Die Europa-Legende

Wann immer Linke Kritik an den Strukturen und an der Politik der Europäischen Union üben, ...

... bringen regierende oder »regierungsfähige« deutsche Politiker, von den Großkoalitionären bis zu den Grünen, ein scheinbar vernichtendes Gegenargument unters Publikum: »Linksnationalisten« träten da auf, die nichts gelernt hätten aus der Geschichte; in die Katastrophe sei Deutschland historisch doch geraten durch seine völkische Engstirnigkeit, in Zeiten Hitlers ins Extremistische gesteigert, Und erst nach 1945 habe deutsche Politik sich glücklicherweise dem »europäischen Gedanken« geöffnet.
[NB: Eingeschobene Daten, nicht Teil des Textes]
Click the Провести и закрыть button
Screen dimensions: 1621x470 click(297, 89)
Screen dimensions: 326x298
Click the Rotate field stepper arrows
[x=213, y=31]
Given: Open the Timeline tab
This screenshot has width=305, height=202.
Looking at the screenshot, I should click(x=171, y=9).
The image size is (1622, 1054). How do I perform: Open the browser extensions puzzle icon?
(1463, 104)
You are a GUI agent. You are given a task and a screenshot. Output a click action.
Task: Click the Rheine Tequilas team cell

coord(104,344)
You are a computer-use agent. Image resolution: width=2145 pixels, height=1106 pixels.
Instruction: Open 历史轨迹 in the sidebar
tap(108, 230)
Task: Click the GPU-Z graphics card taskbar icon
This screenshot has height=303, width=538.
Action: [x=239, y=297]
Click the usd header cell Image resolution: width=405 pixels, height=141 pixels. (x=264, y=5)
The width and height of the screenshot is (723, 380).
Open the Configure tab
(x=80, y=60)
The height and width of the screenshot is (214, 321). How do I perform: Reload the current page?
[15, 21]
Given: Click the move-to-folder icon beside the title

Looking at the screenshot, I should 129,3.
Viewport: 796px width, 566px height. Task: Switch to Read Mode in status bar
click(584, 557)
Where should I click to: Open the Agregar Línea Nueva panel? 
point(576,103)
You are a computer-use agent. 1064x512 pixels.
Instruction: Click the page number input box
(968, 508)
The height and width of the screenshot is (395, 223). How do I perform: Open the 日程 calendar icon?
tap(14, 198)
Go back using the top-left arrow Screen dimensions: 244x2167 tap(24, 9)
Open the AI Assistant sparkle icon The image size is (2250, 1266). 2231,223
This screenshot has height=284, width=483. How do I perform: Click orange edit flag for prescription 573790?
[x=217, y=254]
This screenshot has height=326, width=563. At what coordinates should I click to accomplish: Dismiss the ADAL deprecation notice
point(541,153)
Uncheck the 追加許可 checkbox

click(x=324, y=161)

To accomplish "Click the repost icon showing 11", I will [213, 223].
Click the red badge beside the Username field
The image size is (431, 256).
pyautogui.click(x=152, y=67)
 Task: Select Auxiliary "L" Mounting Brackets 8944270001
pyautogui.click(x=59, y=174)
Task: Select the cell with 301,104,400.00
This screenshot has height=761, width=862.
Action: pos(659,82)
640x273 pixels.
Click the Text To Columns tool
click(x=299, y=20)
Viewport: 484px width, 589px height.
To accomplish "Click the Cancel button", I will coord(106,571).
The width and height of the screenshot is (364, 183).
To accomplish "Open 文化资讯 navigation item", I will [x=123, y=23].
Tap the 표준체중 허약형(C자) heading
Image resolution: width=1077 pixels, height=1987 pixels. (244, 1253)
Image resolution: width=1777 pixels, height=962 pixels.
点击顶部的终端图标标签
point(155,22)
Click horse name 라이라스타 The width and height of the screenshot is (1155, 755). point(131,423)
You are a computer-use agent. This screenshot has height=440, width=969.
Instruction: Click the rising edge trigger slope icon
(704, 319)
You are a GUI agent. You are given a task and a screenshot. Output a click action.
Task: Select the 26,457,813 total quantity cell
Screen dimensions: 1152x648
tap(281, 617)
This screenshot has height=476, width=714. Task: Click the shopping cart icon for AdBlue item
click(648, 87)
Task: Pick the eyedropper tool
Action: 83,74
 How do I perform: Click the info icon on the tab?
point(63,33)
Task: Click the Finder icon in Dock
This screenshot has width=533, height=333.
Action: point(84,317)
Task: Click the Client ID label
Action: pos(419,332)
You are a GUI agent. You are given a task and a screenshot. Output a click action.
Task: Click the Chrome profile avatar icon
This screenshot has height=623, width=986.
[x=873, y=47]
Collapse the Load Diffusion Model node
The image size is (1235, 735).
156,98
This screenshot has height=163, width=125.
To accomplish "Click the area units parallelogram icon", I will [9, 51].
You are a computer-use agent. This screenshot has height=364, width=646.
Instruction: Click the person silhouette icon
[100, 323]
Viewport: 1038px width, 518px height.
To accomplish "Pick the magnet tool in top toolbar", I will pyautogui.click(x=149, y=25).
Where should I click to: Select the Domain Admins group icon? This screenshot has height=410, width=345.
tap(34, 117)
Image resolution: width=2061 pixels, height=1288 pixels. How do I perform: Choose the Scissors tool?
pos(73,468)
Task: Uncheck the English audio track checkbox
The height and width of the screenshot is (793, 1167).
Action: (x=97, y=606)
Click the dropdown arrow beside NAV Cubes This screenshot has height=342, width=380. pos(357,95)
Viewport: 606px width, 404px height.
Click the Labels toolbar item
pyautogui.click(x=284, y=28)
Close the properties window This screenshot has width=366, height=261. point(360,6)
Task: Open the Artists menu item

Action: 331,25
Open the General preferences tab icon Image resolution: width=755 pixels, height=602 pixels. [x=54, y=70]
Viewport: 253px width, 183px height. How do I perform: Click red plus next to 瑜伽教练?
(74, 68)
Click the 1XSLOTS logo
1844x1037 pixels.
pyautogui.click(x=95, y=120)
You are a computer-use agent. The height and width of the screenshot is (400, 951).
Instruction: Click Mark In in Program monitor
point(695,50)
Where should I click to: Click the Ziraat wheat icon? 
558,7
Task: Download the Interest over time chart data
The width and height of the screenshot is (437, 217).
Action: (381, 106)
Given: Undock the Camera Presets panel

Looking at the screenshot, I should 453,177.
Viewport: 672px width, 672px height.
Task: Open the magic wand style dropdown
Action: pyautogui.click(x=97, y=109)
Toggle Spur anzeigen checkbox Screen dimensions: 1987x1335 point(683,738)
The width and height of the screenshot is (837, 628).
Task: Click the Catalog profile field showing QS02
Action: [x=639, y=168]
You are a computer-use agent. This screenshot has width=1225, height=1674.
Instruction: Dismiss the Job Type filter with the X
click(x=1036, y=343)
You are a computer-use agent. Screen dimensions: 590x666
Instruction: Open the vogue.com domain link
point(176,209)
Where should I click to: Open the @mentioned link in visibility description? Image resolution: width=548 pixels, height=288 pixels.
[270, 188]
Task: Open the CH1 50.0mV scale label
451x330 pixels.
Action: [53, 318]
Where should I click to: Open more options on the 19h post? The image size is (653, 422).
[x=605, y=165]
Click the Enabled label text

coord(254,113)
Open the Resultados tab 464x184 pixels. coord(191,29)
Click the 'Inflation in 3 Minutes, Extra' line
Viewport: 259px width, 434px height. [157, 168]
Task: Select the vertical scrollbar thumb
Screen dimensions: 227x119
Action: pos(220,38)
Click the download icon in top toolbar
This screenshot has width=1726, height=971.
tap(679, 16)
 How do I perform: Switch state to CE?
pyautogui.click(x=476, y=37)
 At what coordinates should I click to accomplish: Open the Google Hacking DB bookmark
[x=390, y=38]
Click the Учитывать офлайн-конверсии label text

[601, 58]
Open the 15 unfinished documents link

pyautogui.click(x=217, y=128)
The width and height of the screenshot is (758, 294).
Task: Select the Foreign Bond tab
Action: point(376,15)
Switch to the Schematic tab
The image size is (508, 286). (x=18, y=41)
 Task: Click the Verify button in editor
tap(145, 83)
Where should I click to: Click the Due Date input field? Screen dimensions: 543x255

Waren die Nazis »Europafeinde«? Mitnichten. Ab Beginn des Zweiten Weltkrieges traten hitlerdeutsche Außenpolitiker, Wissenschaftler und Ökonomen als Planer und Propagandisten eines »neuen, geeinten Europas« auf, auch der »Führer« selbst sprach gern von der »europäischen Neuordnung«, die »Frieden nach innen« bringen werde. Walther Funk, Reichswirtschaftsminister und Präsident der Reichsbank, setzte 1940 den Leitbegriff einer »Europäischen Wirtschaftsgemeinschaft« in die Welt, und Fachleute entwarfen die ökonomische Architektur für einen »Großraum Europa«, mit einem gemeinsamen Binnenmarkt, mit Konzentration bei den Banken und in der Industrie, auch mit »europäischer Mobilität« der Arbeitskräfte. An eine gemeinsame europäische Armee war gedacht, in der Waffen-SS dienten ja schon Hunderttausende von Freiwilligen aus anderen Ländern Europas. Eine Reihe europäischer Länder sollte im künftigen »Großraum« formell Selbständigkeit behalten - politisch, wirtschaftlich und militärisch werde sich »die deutsche Führung ganz von selbst ergeben«, hieß es in den internen Entwürfen des NS-Regimes. Diesem »Neuen Europa« unter deutscher Hegemonie waren als globalpolitische Funktionen zugedacht: Machtkonkurrenz im Weltmarkt mit den USA und Großbritannien. geopolitischer Einflußgewinn in Afrika, dem Nahen Osten und am »eurasischen Rand«, Zerschlagung der Sowjetunion, Eingliederung des Baltikums und der Ukraine in das Herrschaftssystem der »europäischen Einheit«. Als die Niederlage Hitlerdeutschlands sich abzeichnete, machten sich SS-Intelligenzler und Ökonomen Gedanken darüber, wie Grundlinien ihres Entwurfs »europäischer Gemeinschaft« auch in einer neuen Machtkonstellation, nun unter atlantischem Schutz, weiter wirksam bleiben könnten. 

Wer die »europäische Gerneinschaft« beschwört, so zeigt sich, hat dabei nicht unbedingt Freundliches für alle Europäer im Sinne. Und auch nicht für alle außereuropäischen Menschen. A. K.